Once you're done, go ahead and click the Next Step button at the bottom of the screen.

Step 5 - Settings#

  1. Under the State section, select Everyone.
  2. Under the Information section:
    1. Give your Blueprint the name of dbt Tutorial Run.
    2. Give your Blueprint the Synopsis of Quickly execute dbt (data build tool) CLI commands such as dbt run, dbt test, and more. Syncs with up-to-date code on Github.
  3. Set the Icon to
  4. Leave the Guardrails section defaults of None and ASAP.

Your Blueprint should look like this:

  1. Click the Save & Finish button at the bottom of the screen.

You've successfully set up dbt as a Blueprint.

Now anyone in your organization can use the Blueprint to run your data models.
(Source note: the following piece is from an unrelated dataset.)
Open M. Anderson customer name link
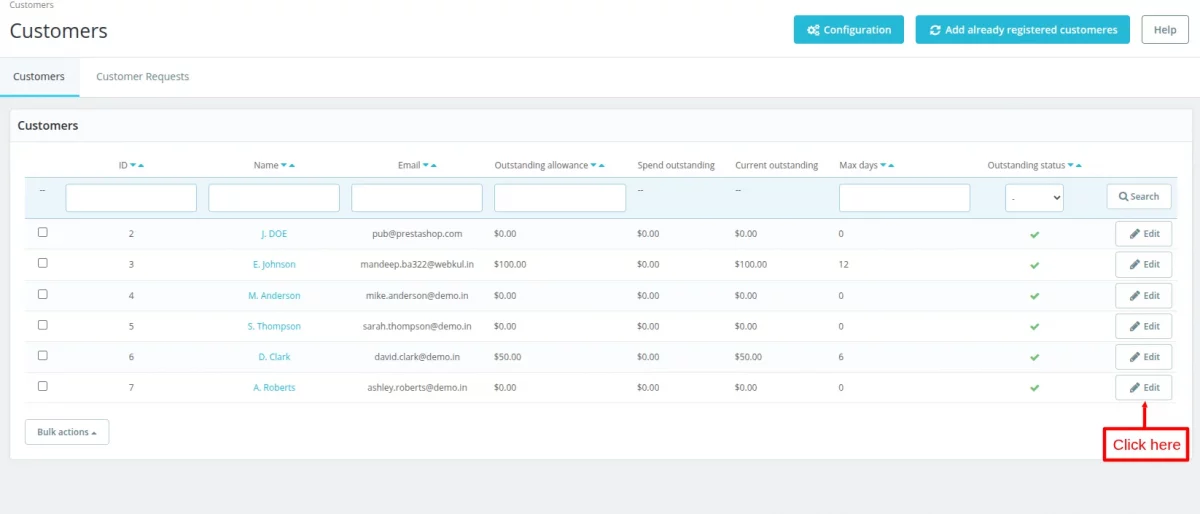Viewport: 1200px width, 514px height. click(x=274, y=296)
We're going to test our Blueprint to validate that everything runs correctly.

Step 6 - Setting Up a Vessel#

  1. Click Use this Blueprint on the success screen.
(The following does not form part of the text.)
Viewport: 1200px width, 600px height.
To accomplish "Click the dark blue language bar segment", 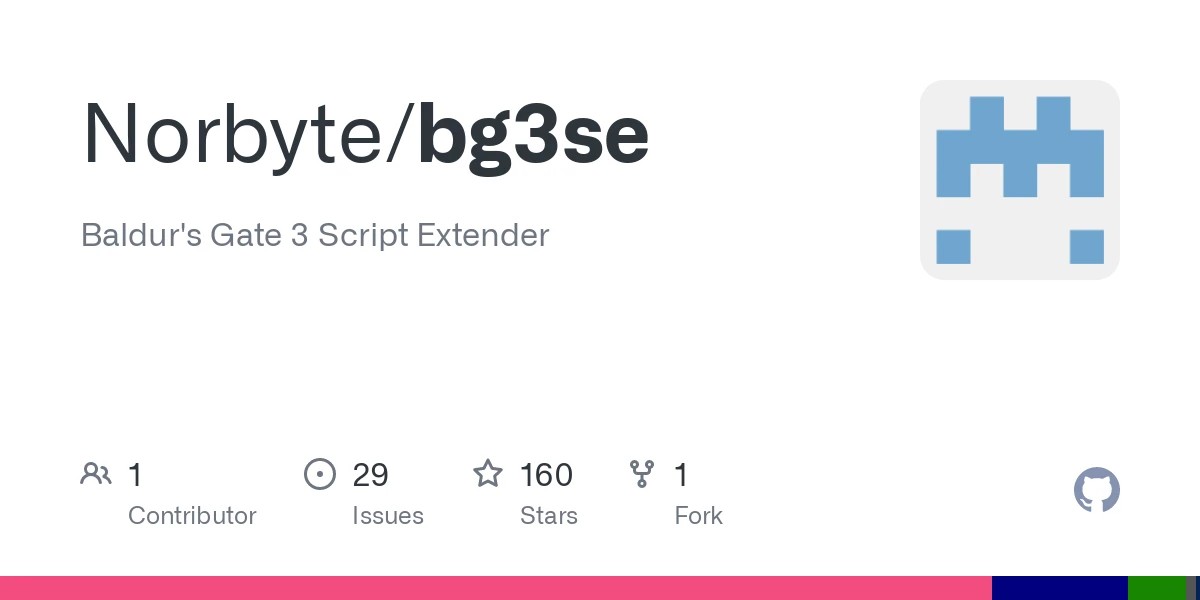I will coord(1060,588).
At this point, you should be on a screen that looks like this:

  1. Enter dbt run into the DBT CLI Command field.
  2. Click Next Step.
  3. On the Settings step:
    1. Name your Vessel dbt run test
    2. Select either Playground or Testing for the Project
    3. Click Save & Finish
  4. Immediately Click Run Your Vessel

Step 7 - Review the Results#

You should be immediately redirected to the actively running Vessel Log. Within the Log you'll be able to see all of the dbt models and their output for the sample data.

You should also be able to see the resulting tables and views in your database of choice.

Congratulations on setting up a dbt Blueprint! You now have a repeatable solution that can be used again and again for all of your data models.

What Comes Next#

Now that you've successfully worked your way through this tutorial, there's a lot of additional things that you can try out on your own with this knowledge.

Run Different Commands#

Can you set up new Vessels with the same Blueprints

Set up Triggers#

dbt works best when it's running on a consistent schedule or immediately after new data has loaded. Try adding Triggers to your dbt Vessels or including them as part of a Fleet.

Upload Logs#

Every time you run dbt, a log file is either created or updated. This works great when you're running dbt locally, but not as great on Shipyard where the default behavior is to wipe any generated files after runtime.

Try to set up a Fleet that uploads the generated dbt.log file in /logs/ to your Cloud storage platform of choice.